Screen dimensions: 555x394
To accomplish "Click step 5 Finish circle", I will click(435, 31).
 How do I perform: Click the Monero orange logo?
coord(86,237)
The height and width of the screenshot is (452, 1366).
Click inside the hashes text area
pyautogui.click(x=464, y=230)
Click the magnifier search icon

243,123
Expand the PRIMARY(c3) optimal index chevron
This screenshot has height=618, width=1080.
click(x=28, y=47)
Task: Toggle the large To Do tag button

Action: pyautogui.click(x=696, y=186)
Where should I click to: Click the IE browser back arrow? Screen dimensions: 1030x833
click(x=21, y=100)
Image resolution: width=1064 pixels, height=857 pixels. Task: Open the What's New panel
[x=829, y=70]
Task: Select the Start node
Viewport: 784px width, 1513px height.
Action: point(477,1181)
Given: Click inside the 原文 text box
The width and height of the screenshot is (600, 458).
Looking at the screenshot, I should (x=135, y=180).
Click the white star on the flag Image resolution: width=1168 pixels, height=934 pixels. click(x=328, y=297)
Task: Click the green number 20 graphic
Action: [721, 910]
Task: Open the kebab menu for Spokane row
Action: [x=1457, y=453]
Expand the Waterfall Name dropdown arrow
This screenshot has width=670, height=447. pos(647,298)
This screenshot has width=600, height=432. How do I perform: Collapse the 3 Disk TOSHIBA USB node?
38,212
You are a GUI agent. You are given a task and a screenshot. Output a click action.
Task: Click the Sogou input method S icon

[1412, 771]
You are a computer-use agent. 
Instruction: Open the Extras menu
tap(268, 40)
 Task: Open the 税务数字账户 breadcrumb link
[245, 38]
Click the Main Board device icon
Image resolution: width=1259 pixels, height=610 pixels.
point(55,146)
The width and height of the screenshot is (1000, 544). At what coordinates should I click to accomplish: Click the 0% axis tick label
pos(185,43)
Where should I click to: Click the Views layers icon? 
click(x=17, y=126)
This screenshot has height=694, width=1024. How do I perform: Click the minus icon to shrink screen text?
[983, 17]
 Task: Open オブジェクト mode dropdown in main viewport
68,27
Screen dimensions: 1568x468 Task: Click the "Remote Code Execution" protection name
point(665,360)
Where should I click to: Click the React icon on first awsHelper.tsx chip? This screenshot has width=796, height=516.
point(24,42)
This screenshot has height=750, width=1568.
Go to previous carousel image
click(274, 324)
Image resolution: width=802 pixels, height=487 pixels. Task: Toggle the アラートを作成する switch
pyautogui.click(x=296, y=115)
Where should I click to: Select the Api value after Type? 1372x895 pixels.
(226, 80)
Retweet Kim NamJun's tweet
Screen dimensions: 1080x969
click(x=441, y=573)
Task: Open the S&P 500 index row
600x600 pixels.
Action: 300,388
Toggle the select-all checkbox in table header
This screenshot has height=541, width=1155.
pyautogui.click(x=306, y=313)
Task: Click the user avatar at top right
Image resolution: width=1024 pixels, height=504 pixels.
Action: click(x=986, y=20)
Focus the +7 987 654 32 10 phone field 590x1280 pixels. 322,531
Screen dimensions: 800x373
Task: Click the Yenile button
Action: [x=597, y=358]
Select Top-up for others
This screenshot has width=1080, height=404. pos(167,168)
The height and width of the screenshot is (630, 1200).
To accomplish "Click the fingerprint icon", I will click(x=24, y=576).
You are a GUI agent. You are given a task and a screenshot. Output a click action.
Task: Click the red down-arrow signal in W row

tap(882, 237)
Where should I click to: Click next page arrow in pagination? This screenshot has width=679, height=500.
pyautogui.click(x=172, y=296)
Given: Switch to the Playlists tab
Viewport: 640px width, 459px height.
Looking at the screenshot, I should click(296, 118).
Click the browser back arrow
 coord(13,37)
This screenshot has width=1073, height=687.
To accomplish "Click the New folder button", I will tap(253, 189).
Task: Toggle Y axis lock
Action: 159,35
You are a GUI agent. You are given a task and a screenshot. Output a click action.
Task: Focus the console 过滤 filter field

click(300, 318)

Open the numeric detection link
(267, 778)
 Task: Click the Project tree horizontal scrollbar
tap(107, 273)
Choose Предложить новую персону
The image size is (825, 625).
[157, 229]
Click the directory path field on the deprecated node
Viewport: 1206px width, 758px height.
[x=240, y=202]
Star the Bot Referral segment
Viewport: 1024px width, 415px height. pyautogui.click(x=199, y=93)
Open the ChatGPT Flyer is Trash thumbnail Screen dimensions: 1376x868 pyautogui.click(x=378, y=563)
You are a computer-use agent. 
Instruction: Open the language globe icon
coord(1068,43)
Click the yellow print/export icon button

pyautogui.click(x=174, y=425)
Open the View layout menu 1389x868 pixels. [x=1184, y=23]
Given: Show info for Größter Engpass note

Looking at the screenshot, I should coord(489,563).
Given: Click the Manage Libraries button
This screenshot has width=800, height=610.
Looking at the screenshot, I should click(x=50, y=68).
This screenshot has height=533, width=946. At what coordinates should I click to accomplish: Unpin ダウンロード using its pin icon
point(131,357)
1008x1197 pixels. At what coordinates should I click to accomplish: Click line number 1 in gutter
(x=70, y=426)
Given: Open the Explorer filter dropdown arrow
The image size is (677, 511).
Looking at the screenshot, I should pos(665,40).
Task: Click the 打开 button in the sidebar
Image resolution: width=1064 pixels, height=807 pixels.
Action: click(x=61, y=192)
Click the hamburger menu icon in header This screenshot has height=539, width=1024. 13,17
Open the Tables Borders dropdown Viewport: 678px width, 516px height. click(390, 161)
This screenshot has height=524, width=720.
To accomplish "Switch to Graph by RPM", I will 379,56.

===============

**Your task**. Retype only the lines running from the line with "This screenshot has width=800, height=610." to the end of the listing, including both of those lines.

**Solution to this exercise**.
This screenshot has width=800, height=610.
Looking at the screenshot, I should click(x=50, y=68).
This screenshot has height=533, width=946. At what coordinates should I click to accomplish: Unpin ダウンロード using its pin icon
point(131,357)
1008x1197 pixels. At what coordinates should I click to accomplish: Click line number 1 in gutter
(x=70, y=426)
Given: Open the Explorer filter dropdown arrow
The image size is (677, 511).
Looking at the screenshot, I should pos(665,40).
Task: Click the 打开 button in the sidebar
Image resolution: width=1064 pixels, height=807 pixels.
Action: click(x=61, y=192)
Click the hamburger menu icon in header This screenshot has height=539, width=1024. 13,17
Open the Tables Borders dropdown Viewport: 678px width, 516px height. click(390, 161)
This screenshot has height=524, width=720.
To accomplish "Switch to Graph by RPM", I will 379,56.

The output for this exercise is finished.